Please copy out the following forum thread on power amplifier board layout word for word, from start to finish.

■ **SOURCE PASSAGE**
◆ ◆ ◆ ◆

Why not use SMD for the feedback resistor? You should be able to find a 1206 size component that can handle the power... Same question could be asked for the input cap. I'm sure you can find a nice Nichicon Muse audio cap in surf mount.
Also, I suggest widening up the output trace. You're paying for the copper anyway. Might as well use it.
My comments refer to what I believe is the latest rev. in Post #79.
~Tom
You are an increadible reasource!
Please comment of these layers, oh Master Stacker! (like a high-speed-signal-Sensei!)
from:
View attachment zd-50-rev-d712107-main-board.pdf
Whilst I am a big fan of ground planes there are some issues with using them on power amplifiers.
The input and output ground currents need to be isolated as far as possible or you can end up with a positive feedback loop causing oscillation.
In your current design the op ground current will return across the ground plane to the bulk decoupling capacitors as a half wave rectified version of the audio signal. In this design it will flow back through the sensitive input and feedback ground region.
You have connected the input and output grounds together
From TI Datasheet
"When designing a layout, it is important to return the load ground, the output compensation ground, and the low
level (feedback and input) grounds to the circuit board common ground point through separate paths. Otherwise,
large currents flowing along a ground conductor will generate voltages on the conductor which can effectively act
as signals at the input, resulting in high frequency oscillation or excessive distortion. It is advisable to keep the
output compensation components and the 0.1 μF supply decoupling capacitors as close as possible to the
LM3886 to reduce the effects of PCB trace resistance and inductance. For the same reason, the ground return
paths should be as short as possible."
Also (but not mentioned in the TI datasheet) placing ground plane under a power amplifier can cause problems with the parasitic capacitance from the PCB coupling the +ve or -ve input and the high current and voltage output together at very high frequencies causing HF instability. Since the LM3886 can have loop gain to 8MHz this is a possibility if at any frequency upto 8MHz there is enough capacitance to couple signal to the +ve input or enough phase change to invert the signal and couple it into the -ve input you will get instability. In most circumstances this will be fairly low level and without a high speed scope you might never know it is there but it will heat the chip up and cause some sound degradation.

◆ ◆ ◆ ◆

■ **COLLECTED MATERIAL**
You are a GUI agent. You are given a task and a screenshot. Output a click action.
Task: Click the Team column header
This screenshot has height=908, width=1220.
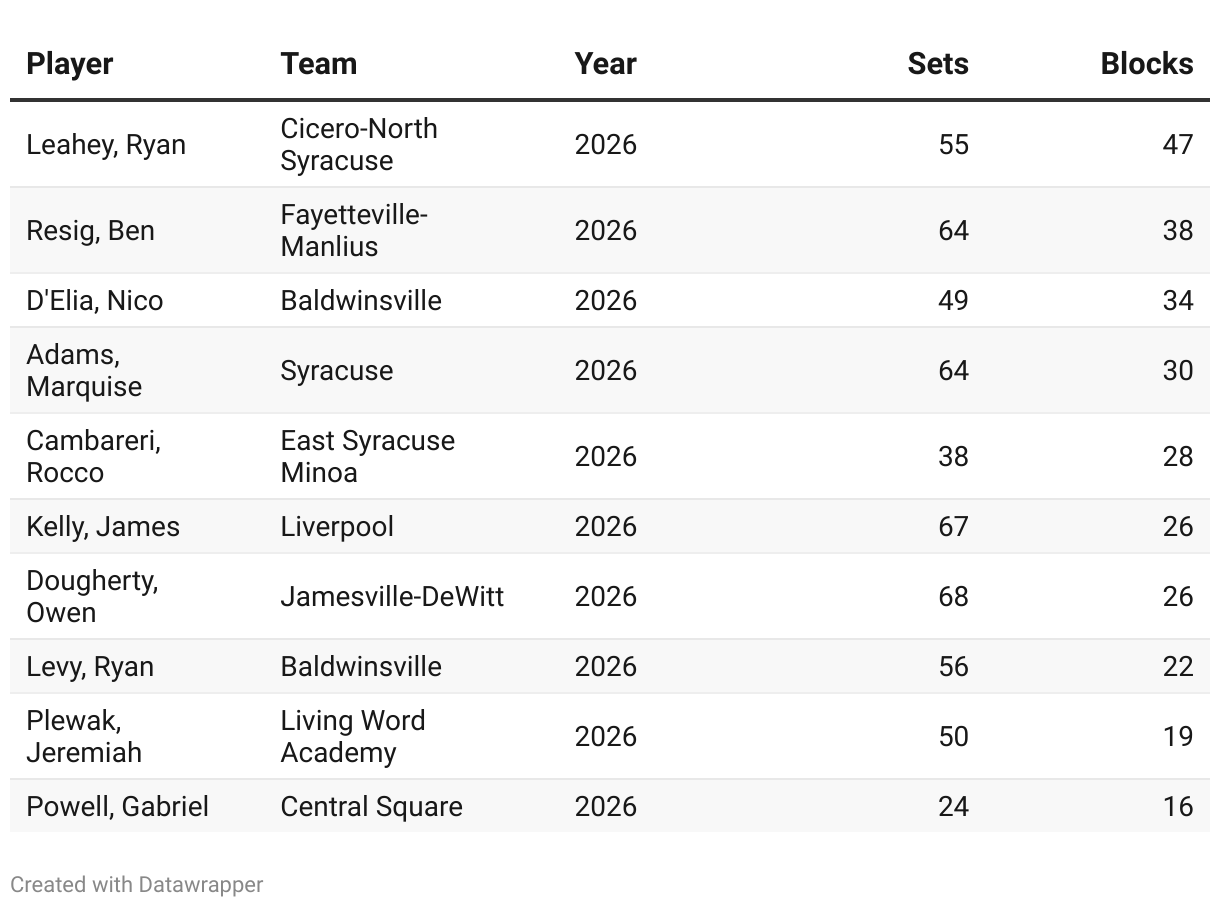click(318, 64)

◆ ◆ ◆ ◆

■ **FINAL ANSWER**
Why not use SMD for the feedback resistor? You should be able to find a 1206 size component that can handle the power... Same question could be asked for the input cap. I'm sure you can find a nice Nichicon Muse audio cap in surf mount.
Also, I suggest widening up the output trace. You're paying for the copper anyway. Might as well use it.
My comments refer to what I believe is the latest rev. in Post #79.
~Tom
You are an increadible reasource!
Please comment of these layers, oh Master Stacker! (like a high-speed-signal-Sensei!)
from:
View attachment zd-50-rev-d712107-main-board.pdf
Whilst I am a big fan of ground planes there are some issues with using them on power amplifiers.
The input and output ground currents need to be isolated as far as possible or you can end up with a positive feedback loop causing oscillation.
In your current design the op ground current will return across the ground plane to the bulk decoupling capacitors as a half wave rectified version of the audio signal. In this design it will flow back through the sensitive input and feedback ground region.
You have connected the input and output grounds together
From TI Datasheet
"When designing a layout, it is important to return the load ground, the output compensation ground, and the low
level (feedback and input) grounds to the circuit board common ground point through separate paths. Otherwise,
large currents flowing along a ground conductor will generate voltages on the conductor which can effectively act
as signals at the input, resulting in high frequency oscillation or excessive distortion. It is advisable to keep the
output compensation components and the 0.1 μF supply decoupling capacitors as close as possible to the
LM3886 to reduce the effects of PCB trace resistance and inductance. For the same reason, the ground return
paths should be as short as possible."
Also (but not mentioned in the TI datasheet) placing ground plane under a power amplifier can cause problems with the parasitic capacitance from the PCB coupling the +ve or -ve input and the high current and voltage output together at very high frequencies causing HF instability. Since the LM3886 can have loop gain to 8MHz this is a possibility if at any frequency upto 8MHz there is enough capacitance to couple signal to the +ve input or enough phase change to invert the signal and couple it into the -ve input you will get instability. In most circumstances this will be fairly low level and without a high speed scope you might never know it is there but it will heat the chip up and cause some sound degradation.